Facilitated by the previous administration’s failure in Iraq, Iran has enjoyed a bloc of influence stretching westward through Syria and Lebanon. The fall of Assad’s regime would limit Iran’s ability to project power throughout the region—by severing the Iranian connection to Hezbollah in Lebanon, for instance—a boon to both the State of Israel and the members of the Gulf Cooperation Council, Saudi Arabia chief among them.
It appears that the US, focused on preserving stability in the Gulf region, is confident in Saudi abilities to control the broad streams of Sunni Islamist impulses (as they have done in their own local context). Some would therefore argue that Islamist political orders, although antithetical to US ideologies, may be preferred as the enemy we know to the Iranian enemy we know all too well.
This observation is the mirror image of what many have pointed out as Russia’s geopolitical interest in weakening Sunni communities within the confederation. By propping up a nominally Shiite regime in Syria and thus bolstering Iran’s Shiite political order, Russia achieves the double aim of preserving its oil interests in Iran while crafting a counterbalance to Sunni groups within its own sphere of influence.
The current diplomatic tensions between the United States on one side with China and Russia on the other indicate that the Arab Spring has now become the new battleground for the Great Powers—those that remain and those on the rise. The geographic distinction confirms some elements of Huntington’s Clash of Civilizations thesis, though not his underlying theory of civilizational incompatibility. Access to petroleum trumps the civilizational divide.
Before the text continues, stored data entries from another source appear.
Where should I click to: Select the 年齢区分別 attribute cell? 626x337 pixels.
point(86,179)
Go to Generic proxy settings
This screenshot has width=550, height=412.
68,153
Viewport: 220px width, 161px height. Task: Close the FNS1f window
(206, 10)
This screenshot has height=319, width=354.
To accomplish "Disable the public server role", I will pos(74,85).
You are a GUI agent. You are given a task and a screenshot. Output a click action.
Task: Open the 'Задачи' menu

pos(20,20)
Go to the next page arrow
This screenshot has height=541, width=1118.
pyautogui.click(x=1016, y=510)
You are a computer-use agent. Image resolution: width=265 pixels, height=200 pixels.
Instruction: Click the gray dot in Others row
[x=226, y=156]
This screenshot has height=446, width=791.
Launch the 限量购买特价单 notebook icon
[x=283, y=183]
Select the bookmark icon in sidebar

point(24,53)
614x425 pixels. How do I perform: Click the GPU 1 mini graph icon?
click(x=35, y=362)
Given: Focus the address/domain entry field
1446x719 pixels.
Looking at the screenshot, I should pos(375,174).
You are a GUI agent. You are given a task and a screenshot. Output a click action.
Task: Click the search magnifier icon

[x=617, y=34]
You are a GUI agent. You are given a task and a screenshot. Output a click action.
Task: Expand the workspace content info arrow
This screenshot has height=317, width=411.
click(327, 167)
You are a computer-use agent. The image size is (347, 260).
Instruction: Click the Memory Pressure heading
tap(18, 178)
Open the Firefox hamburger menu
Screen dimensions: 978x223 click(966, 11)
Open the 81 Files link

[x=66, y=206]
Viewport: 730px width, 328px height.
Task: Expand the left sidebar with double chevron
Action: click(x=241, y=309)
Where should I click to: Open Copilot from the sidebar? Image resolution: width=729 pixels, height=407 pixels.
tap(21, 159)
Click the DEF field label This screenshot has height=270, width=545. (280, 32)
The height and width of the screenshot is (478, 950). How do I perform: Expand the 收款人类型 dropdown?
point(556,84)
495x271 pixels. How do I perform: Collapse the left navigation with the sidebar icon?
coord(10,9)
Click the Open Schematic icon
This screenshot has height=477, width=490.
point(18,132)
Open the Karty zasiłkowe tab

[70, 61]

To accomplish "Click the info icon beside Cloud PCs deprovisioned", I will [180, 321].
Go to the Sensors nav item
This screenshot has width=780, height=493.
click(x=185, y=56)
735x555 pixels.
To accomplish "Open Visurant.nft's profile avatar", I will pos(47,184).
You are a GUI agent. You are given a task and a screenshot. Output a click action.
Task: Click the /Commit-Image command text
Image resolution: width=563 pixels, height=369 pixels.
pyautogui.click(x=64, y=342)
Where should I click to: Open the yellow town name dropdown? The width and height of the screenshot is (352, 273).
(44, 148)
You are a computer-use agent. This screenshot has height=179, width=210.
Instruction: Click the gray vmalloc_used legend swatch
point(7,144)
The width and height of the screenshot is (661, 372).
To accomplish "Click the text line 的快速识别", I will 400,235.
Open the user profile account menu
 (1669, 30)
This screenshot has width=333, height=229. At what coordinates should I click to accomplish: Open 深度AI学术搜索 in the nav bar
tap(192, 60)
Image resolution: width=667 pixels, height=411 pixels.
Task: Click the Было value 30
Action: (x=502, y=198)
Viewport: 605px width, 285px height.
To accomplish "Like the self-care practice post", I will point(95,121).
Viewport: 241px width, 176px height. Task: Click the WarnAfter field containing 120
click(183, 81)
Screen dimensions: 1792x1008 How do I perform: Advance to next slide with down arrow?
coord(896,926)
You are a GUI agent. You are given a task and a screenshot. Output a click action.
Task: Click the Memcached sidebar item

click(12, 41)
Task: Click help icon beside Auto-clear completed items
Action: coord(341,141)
At the same time, however, we are seeing evidence that the outworking of the Arab Spring will likely be accomplished quite apart from Great Powers influence. The heart of the current struggle in the Arab world is an internal conversation, a struggle between Sunnis and Shiites and between levels of accommodation for the secular west (including quasi-Communist ideologies). The outcomes of that struggle are quite unpredictable to persons embodying western ideologies. As much as Russia may try to preserve Shiite political power as a tool to balance Sunni insurgents and as much as the United States may try to limit Iranian influence by opening the door to populist Sunni Islamism, the volatility emerging from centuries of political manipulation at their hands is not easily controlled.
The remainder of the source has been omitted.